A scam sent through WebMail last week, targeting the UA campus, has prompted police and university officials to warn about giving away personal information online.
The night of April 20 an e-mail was sent to almost all UA e-mails and said the recipient’s DM Federal Credit Union account access had been suspended. The e-mail asked customers to go online to restore their accounts, said Eugene Mejia, University of Arizona Police Department spokesman.
The e-mail was a phishing scam, which is the use of hijacked corporate logos and deceptive e-mails to lure personal information from unsuspecting victims.
The information, usually credit card numbers, bank account information or Social Security numbers, is then used to commit fraud.
The Center for Computer Information and Technology discovered the e-mails did not originate from DM Federal Credit Union, although they contained logos and identifiers stolen from the company’s Web site.
Abraham Kuo, CCIT Security Incident Response Team, said the source of the e-mail was located and the problem was remediated shortly after the e-mails were sent out, although he could not give details.
The destination Web site and sending PC address were blocked for computers on campus. A warning was also put on the Arizona e-mail page to protect off-campus users.

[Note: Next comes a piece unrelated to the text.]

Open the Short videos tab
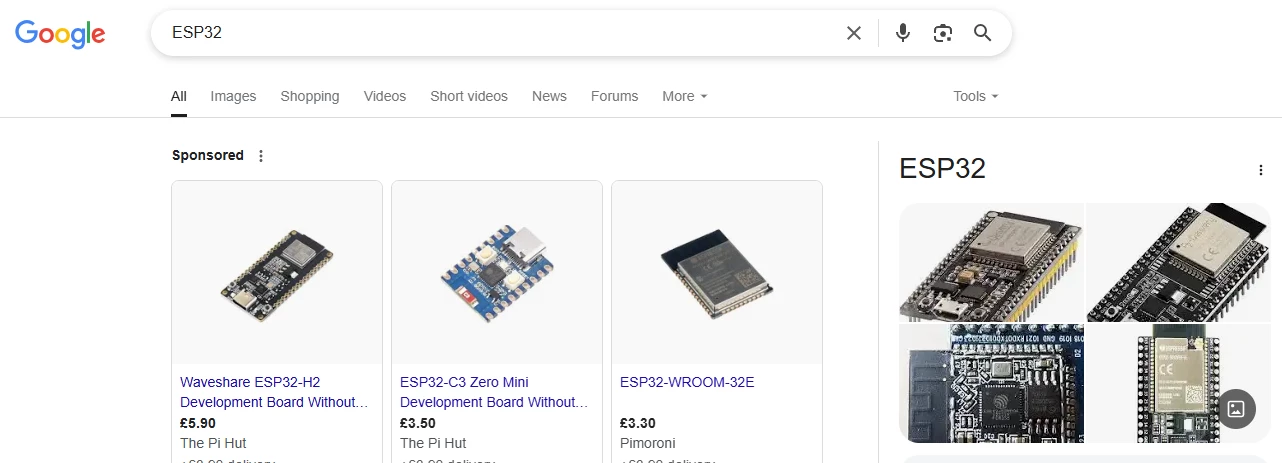The width and height of the screenshot is (1282, 463). (469, 96)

Kuo said the most common scams sent through UA e-mail claim to be from Citi Bank or from someone in Nigeria looking to transfer money and willing to give the recipient a percentage.
“”The best thing to keep in mind is that if it sounds too good to be true, just delete it,”” he said.
Kuo said financial institutions do not contact customers in this manner and would not request a person to verify personal information through e-mail. Individuals should not provide personal information unless they initiated contact with the company.
If people aren’t sure about an e-mail, they should not click on the link provided and should instead go to the institution’s real web address and follow the appropriate links, he said.
CCIT received several reports of people giving out their personal information after receiving the DM Federal Credit Union e-mail.
They were told to contact their bank to let them know, to go to the Federal Trade Commission Web site and to check their credit reports more frequently, Kuo said.
He said phishing scams are very common through university e-mail, but said this scam was different in that is was sent to almost every UA e-mail.
“”It was specifically targeted towards the audience here,”” he said.
For that reason, UAPD was asked to investigate and warnings were posted.
Mejia said the wider the distribution of such e-mails, the more likely it is that someone at the UA will be victimized.
When UAPD gets a report of a phishing attack, it first sends out warnings and tries to determine where the e-mail is being sent from.
If the e-mail is being sent from out-of-state or another country, it becomes harder to investigate, and other agencies may need to get involved.
Although CCIT received reports of people falling for the scam, Mejia said no one reported any incidents to UAPD.
If there is no proof that someone fraudulently took property, it’s harder to pursue charges, he said.
“”Our purpose is to keep people from being victimized,”” he said. “”People are getting smarter and know to erase suspicious e-mails.””
People’s personal information is not compromised if they do not respond to or use the link in such e-mails.
Anyone who responded to the e-mails can call DM Federal Credit Union and should keep a close eye on their account statements, Mejia said.